◆ **本文抜粋**
════

愛情とエゴ(100%ネタバレあり。閲覧注意)

延命治療に関して、患者(猫)と家族(飼い主)側の視点を描いた作品。

主人公は、猫なので、治療行為の意味が理解できず、序盤に「虐待だ、地獄行だと。」と訴えますが、猫の神様(でよかったでしょうか?)の力で、猫が飼い主の気持ち(深い愛情)を理解して、「地獄、送る。あたしと一緒に」というツンデレワード〆の感動作品です。

腎臓の病気は老衰による影響が原因なため、飼い主は、延命治療であることを理解しており、自分の欲望(治療による苦しい思いをさせてでも、もう少しの時間、一緒にいたい)に関する独白の描写が、これでもか!と、読者の感情を強く揺さぶってきます。

猫のと猫の神様のパートを、あえて童話(ひらがな)風に描写することで、飼い主の治療時の独白が際立つ構成になっており、作者のテクニックを感じました。

════

◆ **データ抜粋**
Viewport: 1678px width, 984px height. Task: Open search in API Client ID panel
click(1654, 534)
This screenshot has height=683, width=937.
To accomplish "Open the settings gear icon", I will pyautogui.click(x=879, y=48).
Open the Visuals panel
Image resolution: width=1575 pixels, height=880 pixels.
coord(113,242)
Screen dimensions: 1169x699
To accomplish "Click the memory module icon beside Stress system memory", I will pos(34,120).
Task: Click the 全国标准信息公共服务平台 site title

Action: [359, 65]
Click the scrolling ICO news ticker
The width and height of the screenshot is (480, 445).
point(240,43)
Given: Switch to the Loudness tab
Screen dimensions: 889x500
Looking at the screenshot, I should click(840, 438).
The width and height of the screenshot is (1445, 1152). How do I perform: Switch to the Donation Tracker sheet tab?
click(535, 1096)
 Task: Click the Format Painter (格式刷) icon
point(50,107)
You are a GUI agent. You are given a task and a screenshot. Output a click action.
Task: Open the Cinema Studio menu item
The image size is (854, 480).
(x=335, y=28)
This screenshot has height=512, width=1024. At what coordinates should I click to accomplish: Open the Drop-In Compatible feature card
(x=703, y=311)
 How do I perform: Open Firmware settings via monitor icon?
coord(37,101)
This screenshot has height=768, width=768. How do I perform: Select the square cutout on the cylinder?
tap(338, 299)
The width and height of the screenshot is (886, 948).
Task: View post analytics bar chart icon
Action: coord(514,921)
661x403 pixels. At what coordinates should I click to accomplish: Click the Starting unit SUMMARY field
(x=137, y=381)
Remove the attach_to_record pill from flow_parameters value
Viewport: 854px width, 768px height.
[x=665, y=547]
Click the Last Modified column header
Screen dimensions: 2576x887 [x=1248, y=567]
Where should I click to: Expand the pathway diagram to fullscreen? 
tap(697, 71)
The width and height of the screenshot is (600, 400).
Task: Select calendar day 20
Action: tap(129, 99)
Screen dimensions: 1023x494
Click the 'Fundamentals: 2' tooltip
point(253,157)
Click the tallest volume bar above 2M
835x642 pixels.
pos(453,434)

════

◆ **取り組む課題**
a) 猫の延命治療を描いた作品のレビューによると、飼い主が延命治療であることを理解しているのはなぜですか。
b) 猫の延命治療を描いた作品のレビューを、最後の文の後から書き継いでください。
記録の内容は、猫の延命治療を描いた作品のレビューとは関係がありません。

◆ **解答済み課題**
a) 腎臓の病気の原因が老衰による影響だからです。

b)
作品のタグから予想したストーリーだったのですが、それでも目から涙が出そうになりました。

延命治療という簡単には割り切れない、非常に難しい問題が背景にあったからこそ、気持ちが通じ合ったであろうかけがえのない結末に読者は深く感動してしまうのかもしれません。

「ふろたき女と、鬼の姫」の時もそうでしたが、作者様の感動系作品を読み終わった後は、かなり精神力を消耗してますね。安易に読めないw(褒め言葉)です。

作品、ありがとうございました。